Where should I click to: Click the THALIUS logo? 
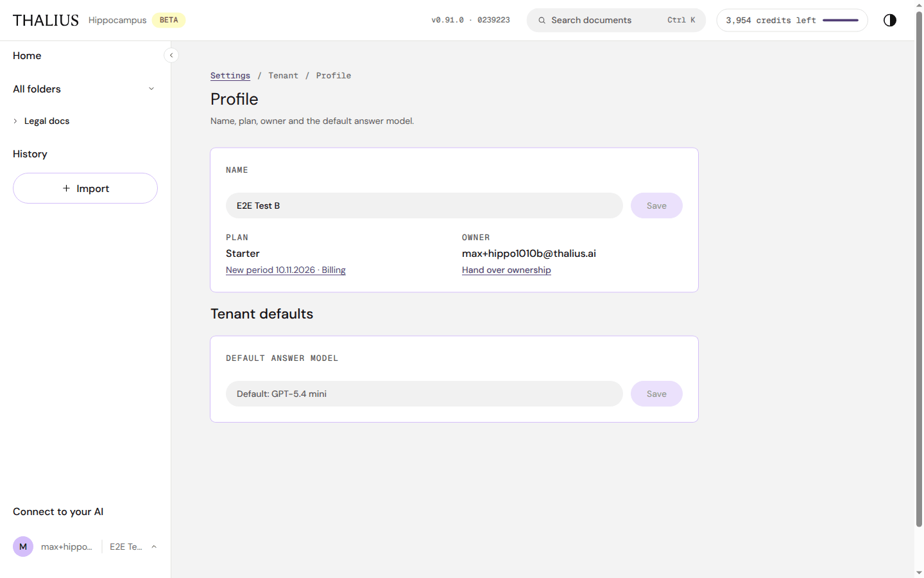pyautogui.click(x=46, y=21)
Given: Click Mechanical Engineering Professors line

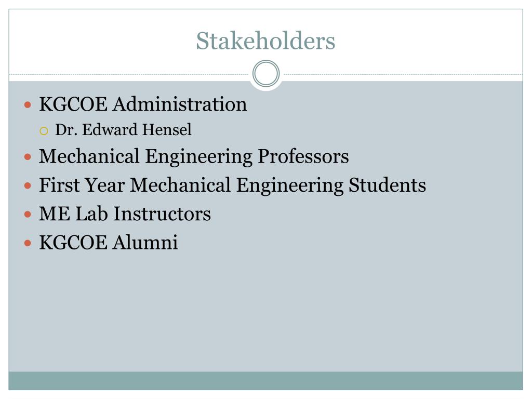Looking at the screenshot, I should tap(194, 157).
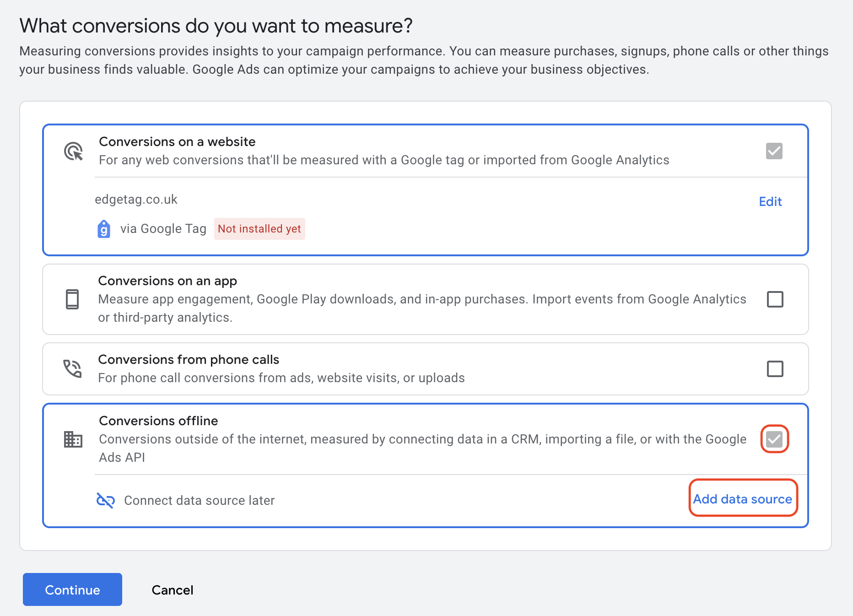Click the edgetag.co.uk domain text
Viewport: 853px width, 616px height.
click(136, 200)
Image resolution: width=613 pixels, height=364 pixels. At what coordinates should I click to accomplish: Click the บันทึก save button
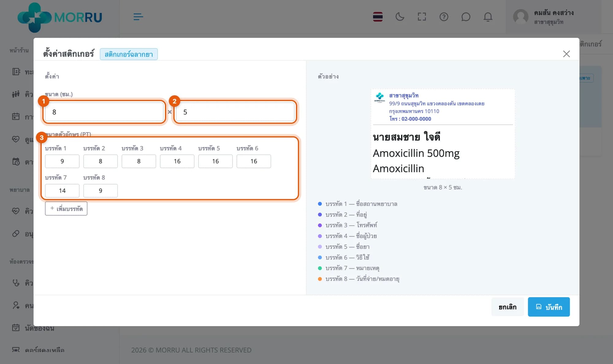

--

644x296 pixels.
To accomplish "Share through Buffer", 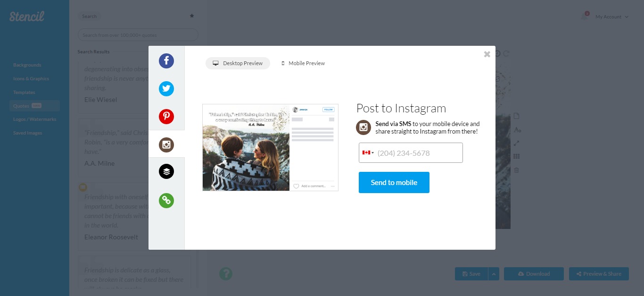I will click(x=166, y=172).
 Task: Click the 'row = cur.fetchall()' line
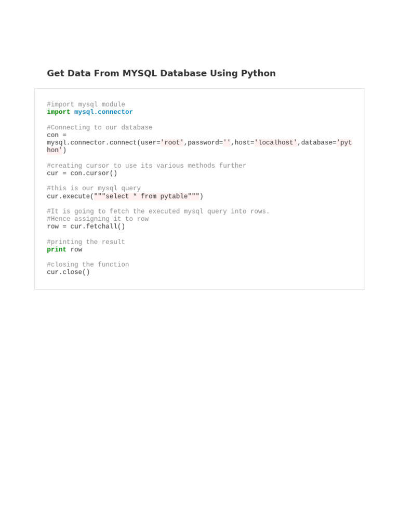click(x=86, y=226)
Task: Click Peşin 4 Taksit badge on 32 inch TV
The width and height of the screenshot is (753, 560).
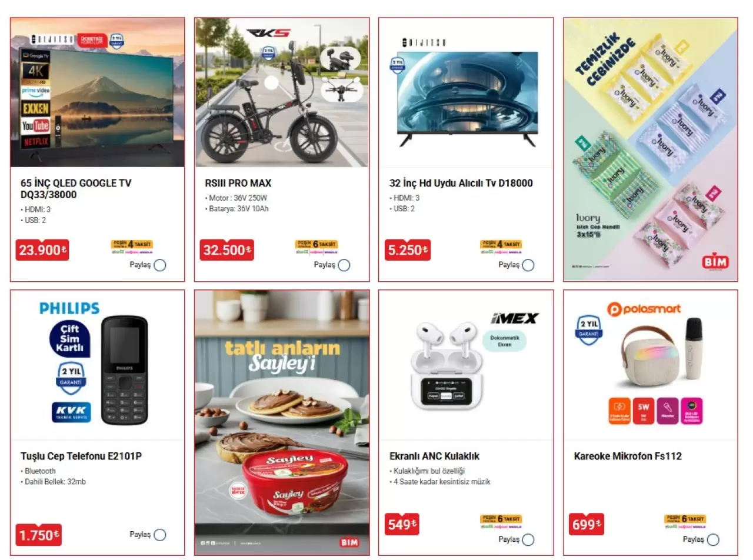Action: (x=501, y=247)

◆ Your task
Count how many lines of the listing above include the word "pixels", then reply with that count and no other text.

◆ Result for this exercise
2